The full domain name from the URL.

parent_domain

string

The parent domain name from the URL.

first_post_time

timestamp

The date and time when the URL was first posted by a user on Facebook. Date-times are truncated to ten-minute increments. The exact format is YYYY-MM-DD HH:MM:SS. For example: 2017-12-02 18:10:00.

first_post_time_unix

bigint

The first_post_time field translated into UNIX time, which is the number of seconds since 1970-01-01 00:00:00. For example: 1449079800.

share_title

string

The title provided by the author of the URL's content, pulled from the og:title field in the original HTML if possible.

share_main_blurb

string

The description provided by the author of the URL's content, pulled from the og:description field in the original HTML if possible.

tpfc_rating

string

If the URL was sent to third-party fact-checkers (TPFC), indicates whether and how they rated it. See the full codebook for the URL Shares dataset which is hosted on the Social Science One website for additional information on third-party fact checking.

tpfc_first_fact_check

timestamp

The date and time the article was first fact-checked. NULL indicates the article has not been fact-checked. Date-times are truncated to ten-minute increments. The exact format is YYYY-MM-DD HH:MM:SS. For example: 2017-12-02 18:10:00.
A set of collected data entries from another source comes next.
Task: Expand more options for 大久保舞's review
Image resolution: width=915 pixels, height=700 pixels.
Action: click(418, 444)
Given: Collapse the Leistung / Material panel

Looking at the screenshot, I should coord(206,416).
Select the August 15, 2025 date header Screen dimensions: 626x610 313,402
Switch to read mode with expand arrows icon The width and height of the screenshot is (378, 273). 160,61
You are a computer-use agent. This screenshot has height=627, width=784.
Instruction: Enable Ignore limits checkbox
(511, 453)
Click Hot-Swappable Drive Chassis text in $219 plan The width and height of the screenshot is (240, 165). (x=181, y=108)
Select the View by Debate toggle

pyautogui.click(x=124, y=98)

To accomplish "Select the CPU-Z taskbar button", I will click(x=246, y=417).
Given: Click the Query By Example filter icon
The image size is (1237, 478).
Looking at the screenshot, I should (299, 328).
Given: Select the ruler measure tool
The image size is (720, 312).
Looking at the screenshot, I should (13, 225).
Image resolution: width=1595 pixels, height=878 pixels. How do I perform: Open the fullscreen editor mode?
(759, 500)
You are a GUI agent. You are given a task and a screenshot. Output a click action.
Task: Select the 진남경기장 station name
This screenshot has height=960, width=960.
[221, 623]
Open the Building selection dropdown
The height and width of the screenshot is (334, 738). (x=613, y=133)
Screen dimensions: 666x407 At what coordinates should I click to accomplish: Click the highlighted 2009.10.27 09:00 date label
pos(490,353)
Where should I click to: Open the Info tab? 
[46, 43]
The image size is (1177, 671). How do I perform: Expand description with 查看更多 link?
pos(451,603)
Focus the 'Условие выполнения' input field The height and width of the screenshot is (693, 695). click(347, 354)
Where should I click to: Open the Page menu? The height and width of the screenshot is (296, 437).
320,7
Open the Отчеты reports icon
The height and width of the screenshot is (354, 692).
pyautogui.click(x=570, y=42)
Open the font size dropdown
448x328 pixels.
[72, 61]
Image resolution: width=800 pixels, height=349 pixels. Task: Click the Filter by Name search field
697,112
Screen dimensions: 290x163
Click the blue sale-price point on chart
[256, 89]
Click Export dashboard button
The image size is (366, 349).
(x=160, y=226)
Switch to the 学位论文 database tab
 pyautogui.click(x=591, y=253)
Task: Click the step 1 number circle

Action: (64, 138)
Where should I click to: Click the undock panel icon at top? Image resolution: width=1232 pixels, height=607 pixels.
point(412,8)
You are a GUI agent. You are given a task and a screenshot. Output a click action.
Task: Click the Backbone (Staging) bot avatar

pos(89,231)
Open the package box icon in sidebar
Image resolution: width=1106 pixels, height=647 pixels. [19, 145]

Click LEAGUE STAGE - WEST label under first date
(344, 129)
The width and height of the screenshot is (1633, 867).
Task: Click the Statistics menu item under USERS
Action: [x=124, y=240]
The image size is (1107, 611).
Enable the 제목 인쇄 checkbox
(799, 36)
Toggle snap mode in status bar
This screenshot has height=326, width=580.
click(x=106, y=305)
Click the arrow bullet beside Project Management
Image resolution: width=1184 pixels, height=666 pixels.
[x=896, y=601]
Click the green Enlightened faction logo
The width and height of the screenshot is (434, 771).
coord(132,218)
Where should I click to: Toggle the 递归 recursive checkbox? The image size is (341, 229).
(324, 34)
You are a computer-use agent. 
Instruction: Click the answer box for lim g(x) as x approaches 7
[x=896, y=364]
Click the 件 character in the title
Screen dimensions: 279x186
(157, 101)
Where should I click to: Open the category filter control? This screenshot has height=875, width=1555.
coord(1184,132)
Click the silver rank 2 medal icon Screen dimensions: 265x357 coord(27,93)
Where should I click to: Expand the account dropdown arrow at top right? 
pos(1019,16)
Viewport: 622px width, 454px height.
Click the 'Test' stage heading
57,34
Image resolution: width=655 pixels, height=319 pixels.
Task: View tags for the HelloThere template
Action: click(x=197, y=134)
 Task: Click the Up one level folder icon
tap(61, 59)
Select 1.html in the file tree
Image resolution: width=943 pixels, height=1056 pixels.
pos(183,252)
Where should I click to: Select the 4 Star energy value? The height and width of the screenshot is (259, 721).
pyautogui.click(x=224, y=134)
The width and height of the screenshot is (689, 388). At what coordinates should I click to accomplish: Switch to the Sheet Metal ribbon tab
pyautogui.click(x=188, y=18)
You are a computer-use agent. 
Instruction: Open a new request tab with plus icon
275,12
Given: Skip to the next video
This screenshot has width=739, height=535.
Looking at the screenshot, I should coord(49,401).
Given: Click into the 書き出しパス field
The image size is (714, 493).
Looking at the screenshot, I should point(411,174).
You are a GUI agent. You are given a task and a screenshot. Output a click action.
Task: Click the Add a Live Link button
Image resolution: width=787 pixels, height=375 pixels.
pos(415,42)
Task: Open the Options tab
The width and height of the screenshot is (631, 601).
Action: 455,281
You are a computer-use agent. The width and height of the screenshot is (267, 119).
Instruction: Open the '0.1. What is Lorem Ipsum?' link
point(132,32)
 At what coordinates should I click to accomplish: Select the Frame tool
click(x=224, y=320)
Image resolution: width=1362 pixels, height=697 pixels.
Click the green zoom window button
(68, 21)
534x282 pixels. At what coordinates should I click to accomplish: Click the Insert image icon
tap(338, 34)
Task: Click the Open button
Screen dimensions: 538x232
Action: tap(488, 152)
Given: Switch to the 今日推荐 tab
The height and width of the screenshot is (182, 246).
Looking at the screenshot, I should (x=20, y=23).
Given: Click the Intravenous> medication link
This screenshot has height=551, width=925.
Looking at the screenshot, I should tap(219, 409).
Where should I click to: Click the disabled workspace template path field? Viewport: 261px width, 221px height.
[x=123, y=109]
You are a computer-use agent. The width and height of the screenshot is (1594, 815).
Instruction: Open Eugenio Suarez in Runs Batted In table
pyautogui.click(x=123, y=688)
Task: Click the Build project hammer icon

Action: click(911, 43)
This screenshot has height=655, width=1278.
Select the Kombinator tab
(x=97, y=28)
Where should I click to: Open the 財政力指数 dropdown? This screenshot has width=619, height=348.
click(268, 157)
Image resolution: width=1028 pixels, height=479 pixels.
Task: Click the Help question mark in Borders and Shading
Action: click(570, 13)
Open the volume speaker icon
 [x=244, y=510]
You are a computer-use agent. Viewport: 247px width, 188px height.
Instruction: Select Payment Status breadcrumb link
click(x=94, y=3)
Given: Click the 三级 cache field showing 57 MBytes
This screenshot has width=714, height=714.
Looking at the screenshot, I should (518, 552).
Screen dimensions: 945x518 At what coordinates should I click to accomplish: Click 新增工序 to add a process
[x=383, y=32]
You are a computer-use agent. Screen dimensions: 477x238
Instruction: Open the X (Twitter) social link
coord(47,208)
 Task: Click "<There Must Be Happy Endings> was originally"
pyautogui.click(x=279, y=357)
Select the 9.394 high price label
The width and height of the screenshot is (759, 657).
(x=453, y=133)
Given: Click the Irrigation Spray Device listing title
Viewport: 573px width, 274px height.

tpfc_first_fact_check_unix

bigint

The tpfc_first_fact_check field translated into UNIX time which is the number of seconds since 1970-01-01 00:00:00. For example: 1449079800.

spam_usr_feedback

bigint

The total number of unique users who reported posts containing the URL as spam over the period from January 1, 2017 to July 31, 2019.

false_news_usr_feedback

bigint

The total number of unique users who reported posts containing the URL as false news over the period from January 1, 2017 to July 31, 2019. The User Reports Table contains monthly aggregations of the data in this column for months subsequent to July 2019.

hate_speech_usr_feedback

bigint

The total number of unique users who reported posts containing the URL as hate speech over the period from January 1, 2017 to July 31, 2019. The User Reports Table contains monthly aggregations of the data in this column for months subsequent to July 2019.

public_shares_top_country

string

URL shares are tallied by country and the country with the most (differentially private) shares is provided as an ISO 3166-1 alpha-2 code. This field is not indicative of all locations where this article was posted. Rather, it is the top country among users who shared it.

erc_condor_url_attributes_dp_final_v2

Within erc_condor_url_attributes_dp_final_v2 the columns available are:

Column nameData typeDescription

url_rid

string

A unique URL ID created specifically for this data set.

clean_url

string

The web page URL after processing. This is the full URL, not just the domain. URLs that are no longer reachable persist in the data. The URLs have been processed in an attempt to consolidate different web addresses that point to the same URL and to remove potentially private or sensitive data.

parent_domain

string

The parent domain name from the URL.

full_domain

string

The full domain name from the URL.

first_post_time

timestamp

The date and time when the URL was first posted by a user on Facebook. Date-times are truncated to ten-minute increments. The exact format is YYYY-MM-DD HH:MM:SS. For example: 2017-12-02 18:10:00.

first_post_time_unix

bigint

The first_post_time field translated into UNIX time, which is the number of seconds since 1970-01-01 00:00:00. For example: 1449079800.

share_title

string

The title provided by the author of the URL's content, pulled from the og:title field in the original HTML if possible.

share_main_blurb

string

The description provided by the author of the URL's content, pulled from the og:description field in the original HTML if possible.

tpfc_rating

string

If the URL was sent to third-party fact-checkers (TPFC), indicates whether and how they rated it. See the full codebook for the URL Shares dataset which is hosted on the Social Science One website for additional information on third-party fact checking.

tpfc_first_fact_check

timestamp

The date and time the article was first fact-checked. NULL indicates the article has not been fact-checked. Date-times are truncated to ten-minute increments. The exact format is YYYY-MM-DD HH:MM:SS. For example: 2017-12-02 18:10:00.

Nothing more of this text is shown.